It is obvious, from the tenor of such applications as these, which reach us by every mail, that the impression is generally prevalent that this Commission has power to construe, interpret, and apply the law, by preliminary judgment. We are continually appealed to for decisions in advance as to whether common carriers, said to be willing to adopt certain methods of dealing with respect to interstate commerce, can do so without subjecting themselves to the penalties denounced by the statute for violation of its provisions.

A careful reading of the "Act to regulate commerce," under which this Commission is organized, will show to the petitioners and others who have made similar applications that no jurisdiction has been given us to answer questions like those under consideration.

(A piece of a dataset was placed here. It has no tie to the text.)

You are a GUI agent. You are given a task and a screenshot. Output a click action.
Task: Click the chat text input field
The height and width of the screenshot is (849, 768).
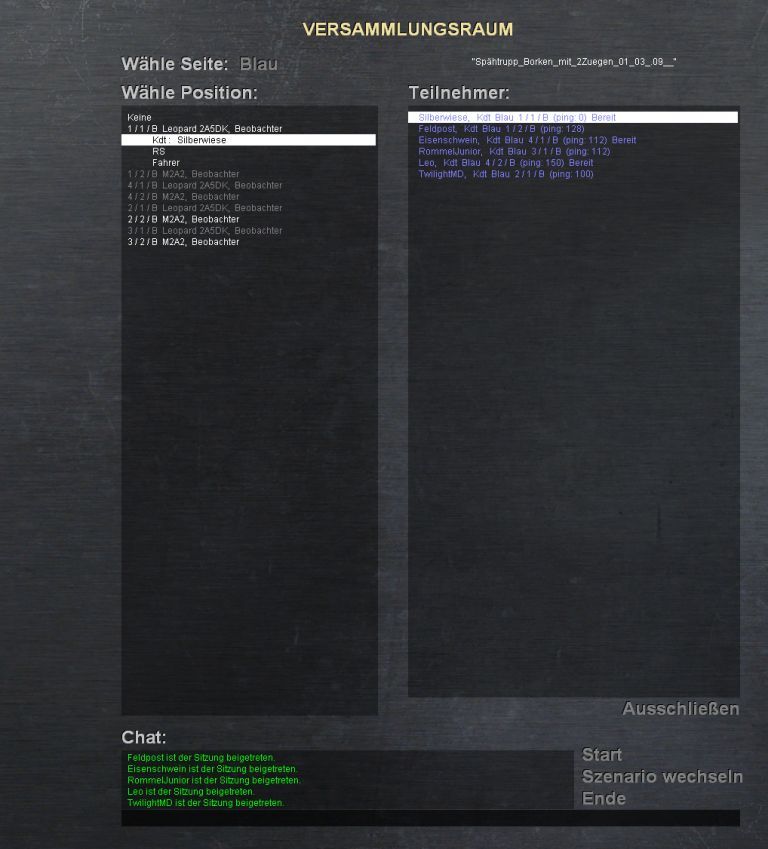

An expression of our opinion upon these subjects at this time, being neither a duty imposed nor a power conferred by the statute, would carry with it no judicial efficacy or sanction; in fact, would be no more useful to the public or the carriers than the opinion of other men upon the same points. Two sections of the law confer power upon the Commission to entertain and decide applications and petitions.

Section 4 empowers us, upon application by a common carrier, to authorize such common carrier in special cases to charge less for longer than for shorter distances over the same line, and also to prescribe the extent of relief from the operation of the former part of the same section which a designated common carrier may from time to time enjoy. A number of petitions have been filed under this section, the consideration of which is at the present time engaging the attention of the Commission, and nothing said in this opinion is to be treated as in any manner bearing thereon. It is obvious that applications like those of the Railway Conductors and the Traders' and Travelers' Union have no relation whatever to the duties imposed upon us by section 4. And this is the only section of the law which the Commission has power to suspend or relax. Section 13 authorizes complaints to the Commission, and confers jurisdiction to entertain the same. It provides that any person, etc., "complaining of any thing done or omitted to be done by any common carrier subject to the provisions of this act in contravention of the provisions thereof, may apply to said Commission by petition, which shall briefly state the facts." Notice and opportunity for answer having been given, unless satisfaction is made, an investigation is required. Upon such an investigation the Commission will necessarily entertain the consideration of the question whether the conduct complained of is or is not in contravention of the provisions of the law, and if it so adjudge, it is authorized to issue a notice enjoining the carrier from further violation of the law, and to award reparation for the injury done, or both. But neither the Railway Conductors nor Traders' and Travelers' Union complain that any common carrier has violated the law. On the contrary, they both aver that the railroad companies do not now violate the law, and do not wish to do so. The conductors say that they fear they will not receive free passes as heretofore, and the traders and travelers say that they

fear commercial travelers will not be allowed free transportation for 150 pounds of extra baggage, as was allowed last year. They present no complaint of any thing done or omitted in contravention of the provisions of the law. If a railroad company should issue a pass to a conductor and his family to attend the approaching convention, or should transport 300 pounds of baggage free for a commercial traveler under the registry and indemnity system, and some person, feeling aggrieved should make complaint of unjust discrimination, it would then be proper for the Commission to entertain the question of whether such conduct was or was not in violation of the law, and if so, whether it was or was not within the exceptions stated within section 22. Complaints may also be presented if the charges made by the carriers are not considered reasonable and just. But until questions of this kind come before us in the way clearly indicated by the statute, it would be worse than useless for us to express opinions or give advice.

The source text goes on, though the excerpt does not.